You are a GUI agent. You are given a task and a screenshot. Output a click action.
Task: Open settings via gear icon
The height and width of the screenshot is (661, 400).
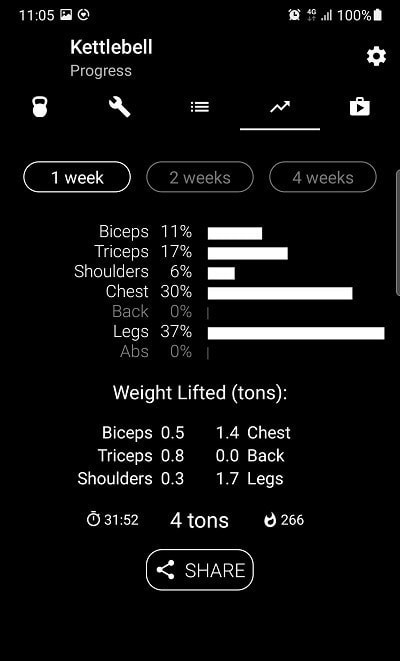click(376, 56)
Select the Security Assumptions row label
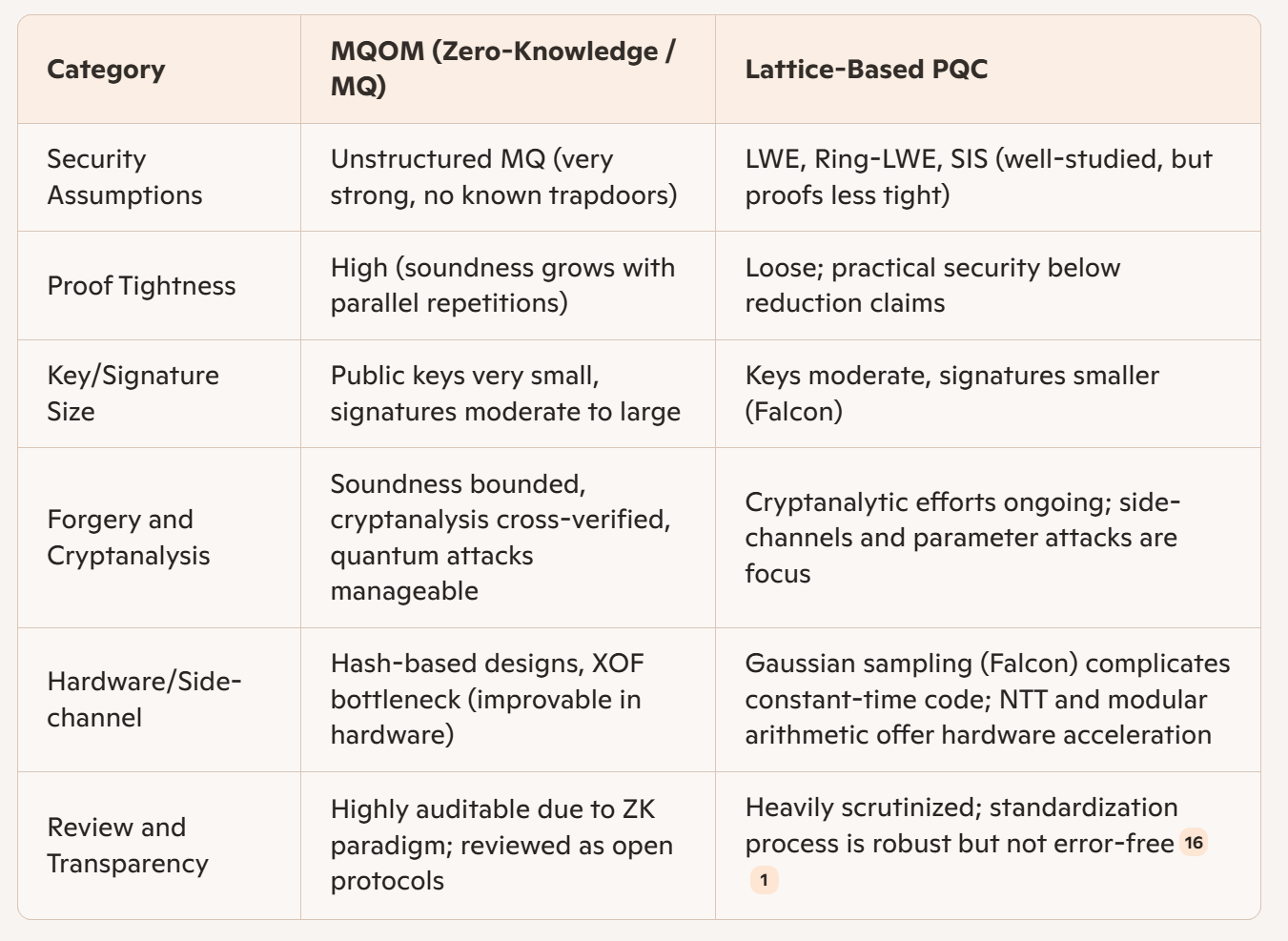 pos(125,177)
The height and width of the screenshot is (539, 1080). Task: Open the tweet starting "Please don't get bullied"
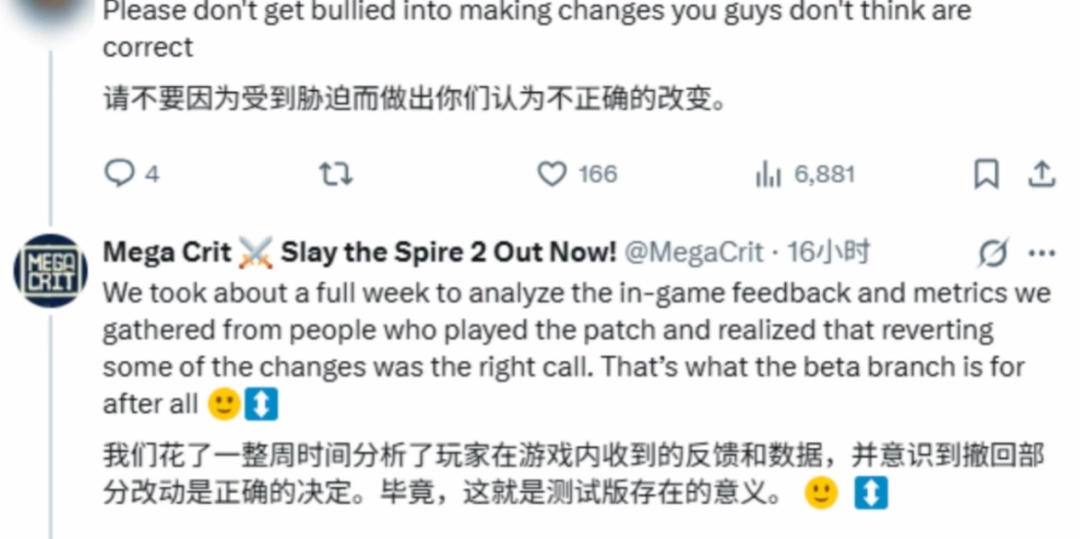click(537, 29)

------------------------------------

** WHAT IS EXPECTED **
Output each entry exactly. Skip the pictures.

** PROBLEM SOLUTION **
You are a GUI agent. You are given a task and a screenshot. Output a click action.
Task: Open settings via gear icon
The height and width of the screenshot is (661, 400).
click(376, 56)
Select the Security Assumptions row label
 pos(125,177)
The height and width of the screenshot is (539, 1080). Task: Open the tweet starting "Please don't get bullied"
click(537, 29)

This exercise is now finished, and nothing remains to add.